Consumers bought into the branding so this decision did help to boost sales, despite the increased cost of production. But it wasn’t all smooth sailing.The Attorney General of Illinois and several other states initially prohibited Ben & Jerry’s from mentioning rBGH on their product labels, which effectively meant the ice cream couldn’t be sold in those states. But Ben & Jerry’s fought back: they sued and won the right to sell products with the rBGH-free label everywhere. Ben & Jerry’s sued the city of Chicago and the state of Illinois, later winning the right to label their products as rBGH-free.
“Ben & Jerry’s used their reputation to take a political position that no one else could have taken as effectively,” Edmondson said. “It was the use of brand equity to push social change, and it had only had been done a few times before and not on this scale. It was a huge wake-up call to people, and it helped get the socially responsible business movement into gear.”
It is consistent with the Ben and Jerry’s brand to be vocal and unstoppable when confronting issues the company is passionate about, which likely led to the demise of rBGH sales. By 2007, a mere 17 percent of U.S. cows were treated with rBGH, and the hormone was banned in many countries, including Canada, Japan, Australia and the European Union, showing Monsanto’s product was a failure. According to Janice Neitzel, principal of Sustainable Solutions Group and a responsible animal protein consultant, consumer demand is fueling the sales of rBGH-free products.
“For close to a decade, U.S. consumers have said they don’t want growth hormones like rBGH in their milk, as evidenced by the tremendous sales growth of organic milk, which forbids the use of rBGH,” Neitzel said.
New parent company, same long-term sustainability values
Beyond rBGH, Ben & Jerry’s food safety story has taken some interesting twists and turns. In 2000, the British-Dutch conglomerate Unilever bought Ben & Jerry’s for $326 million, making it a a wholly-owned autonomous subsidiary. However Ben & Jerry’s continues to trumpet social causes, even those that conflict with its parent company’s position.

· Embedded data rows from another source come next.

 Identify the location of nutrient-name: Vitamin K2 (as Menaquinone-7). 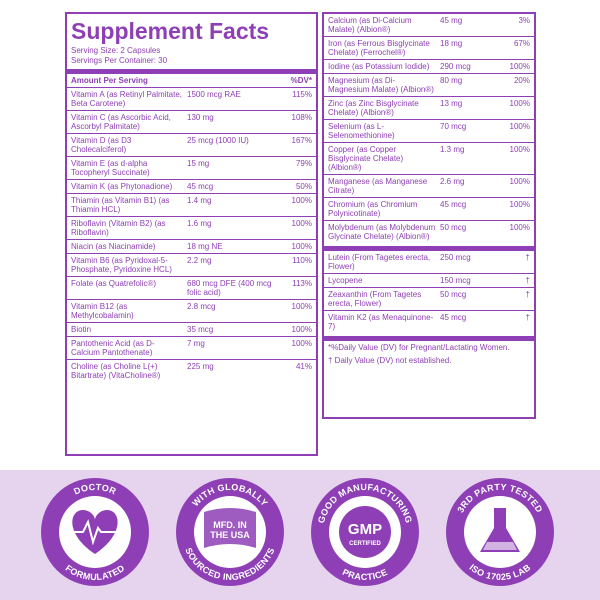
(381, 322).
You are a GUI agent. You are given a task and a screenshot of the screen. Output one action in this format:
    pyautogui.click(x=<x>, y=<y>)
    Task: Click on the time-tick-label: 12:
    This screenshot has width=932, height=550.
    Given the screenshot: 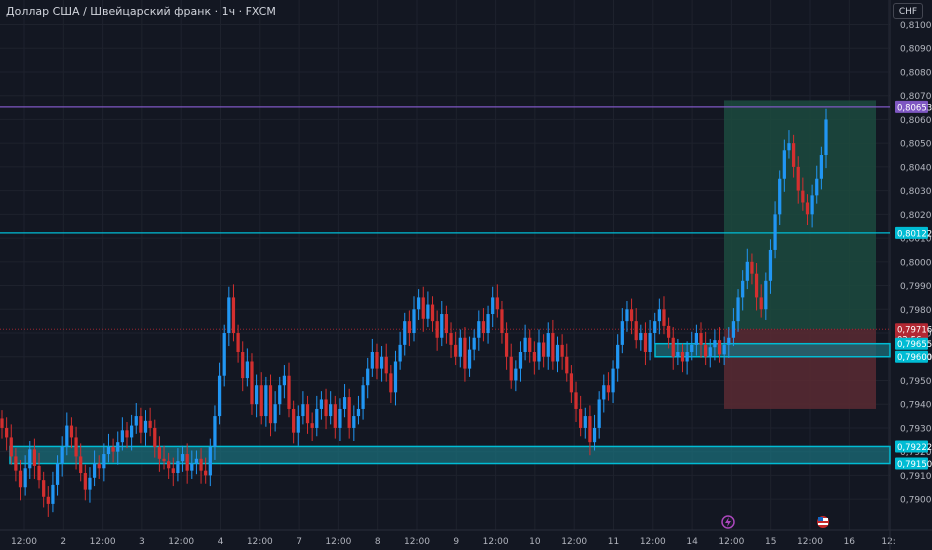 What is the action you would take?
    pyautogui.click(x=888, y=542)
    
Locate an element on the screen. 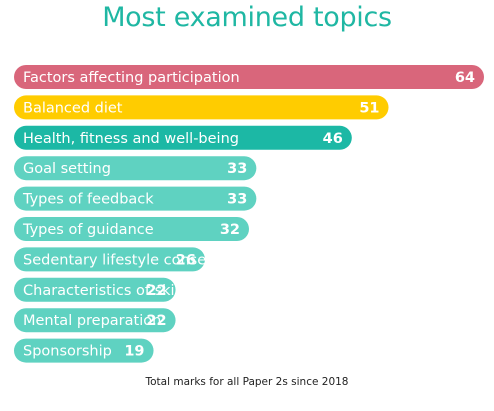 Image resolution: width=494 pixels, height=411 pixels. chart-footnote: Total marks for all Paper 2s since 2018 is located at coordinates (247, 382).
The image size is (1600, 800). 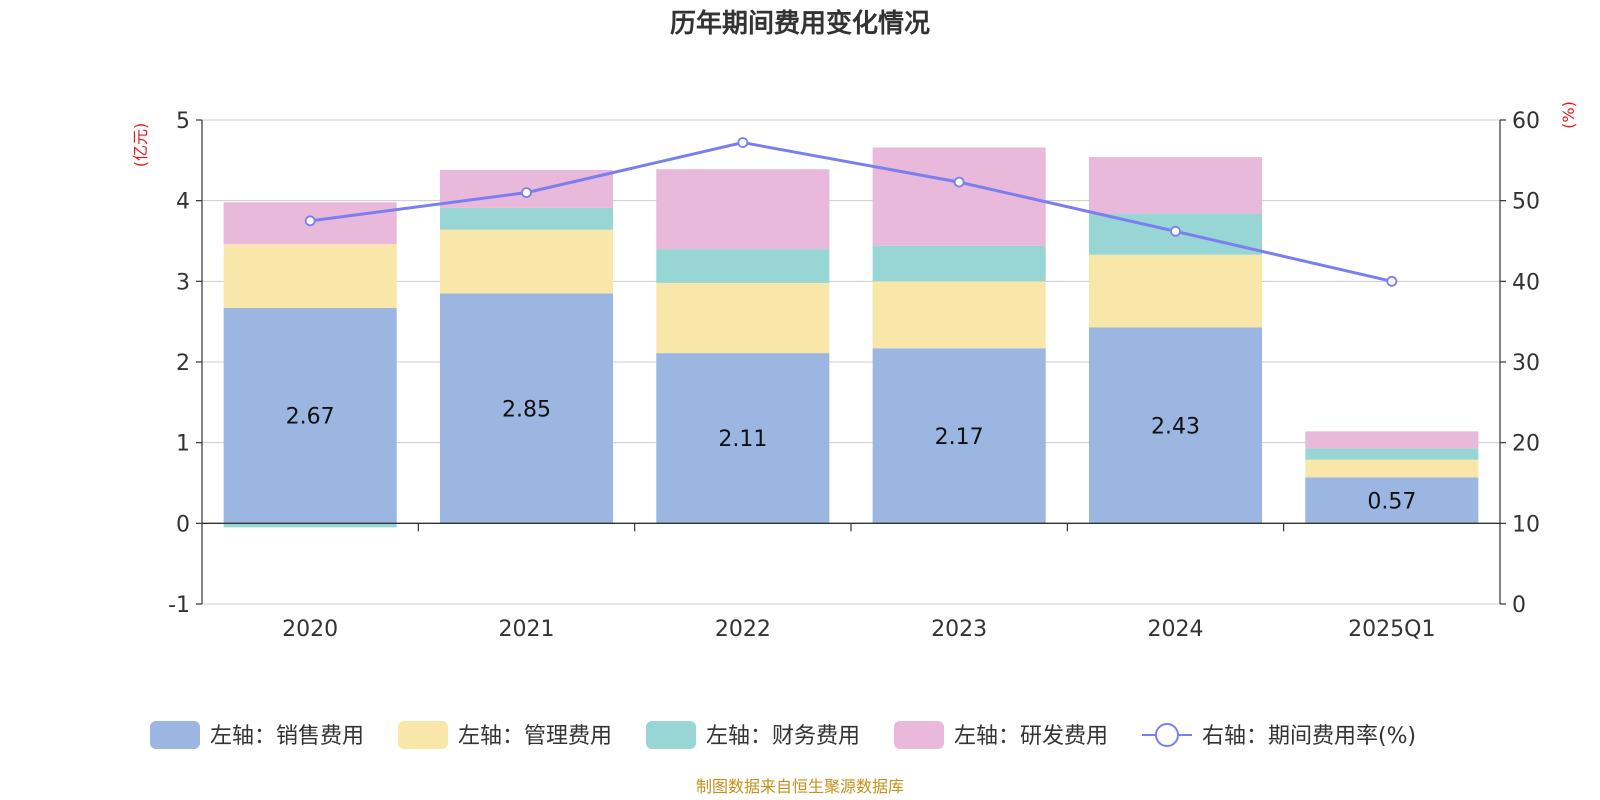 I want to click on left-tick-label: 2, so click(x=183, y=364).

For example, Ben & Jerry’s supports Vermont’s efforts to label genetically modified organisms (GMOs), while its corporate parent does not. The negative PR threat of trying to silence outspoken Ben & Jerry’s has allowed the company to maintain its corporate values, despite the difference of opinion.
Now Ben & Jerry’s is producing flavors sourced with non-GMO ingredients, and encouraging consumer’s right to know with a “labelizing it” campaign. Its sense of humor and values have not faded, and Ben & Jerry’s continues to be the poster child for social responsibility, although some activists are skeptical given its corporate parent.
“Ben & Jerry’s has recently completed a very extensive and arduous process that get GMOs out of all their ingredients, and there are something like 110 ingredients in their products,” Edmondson said. “That was another enormous commitment of resources and time. The effect on the bottom line is debatable, but the effect on the brand is clear.”
Ben & Jerry’s has led the way as a brand with purpose, showing other companies that it’s possible to do the right thing — even if it isn’t always the easiest financial call.